The weekly readings and feasts, for example, are a wonderful opportunity to explore faith and grow in faith. The readings from the Book of Wisdom and St. Luke’s Gospel this week, for example, take us into the Old and New Testaments. The scriptures–all of them– are a catechism we’re called to know. 

Then, the feasts and saints. Take this week, for example.  The Dedication of the Lateran Basilica in Rome (Nov 9), the first of the great churches built after Constantine brought an end to Christian persecutions in the 4th century. Why do we have churches anyway?
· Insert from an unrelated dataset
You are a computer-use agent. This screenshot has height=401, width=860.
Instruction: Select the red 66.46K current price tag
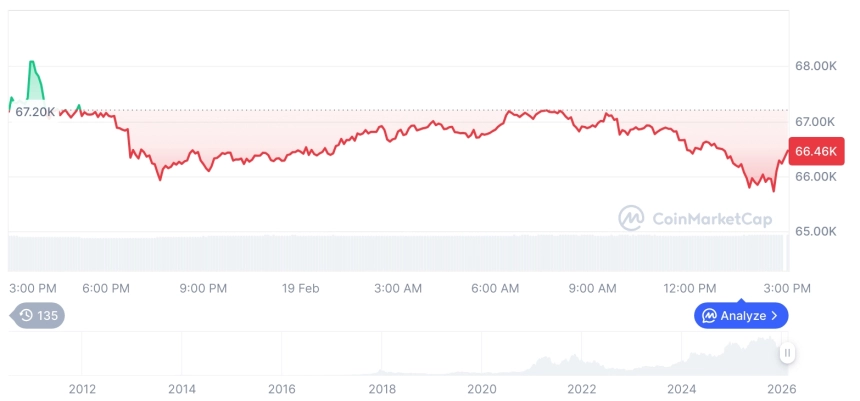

Is the CoVid epidemic a step towards their disappearance? 

Pope Leo (Nov 10) is called great because he led a church threatened with destruction by barbarian armies in the 5th century.. Does his feast tell us God always provides the leaders we need?

Martin of Tours(Nov 11), the soldier who gave half of his cloak to a freezing beggar, later revealed to be Christ. Martin asks: what are you doing for the poor? November 11 was chosen for his feast because it was when European farmers were butchering their cattle, getting ready for the winter. Martin reminded them to put aside something for the poor. Are you doing that, Martin asks?

Josephat (Nov 12)  was a bishop seeking the unity of Orthodox and Roman Catholic Churches. He suffered martyrdom for his efforts. Keeping our church big, not small, is a  task that concerns us all. We’re challenged to work for the unity of the churches.

Mother Cabrini ( November 13) a dynamic little Italian nun,  championed poor Italian immigrants who came to the United Stats expecting streets paved in gold, but found hard cold cobblestones instead. Who’s championing immigrants today? 

The readings and feasts are part of our catechism. We ask them questions, and they ask questions of us and challenge us in return. The liturgy is a school that helps us grow in faith.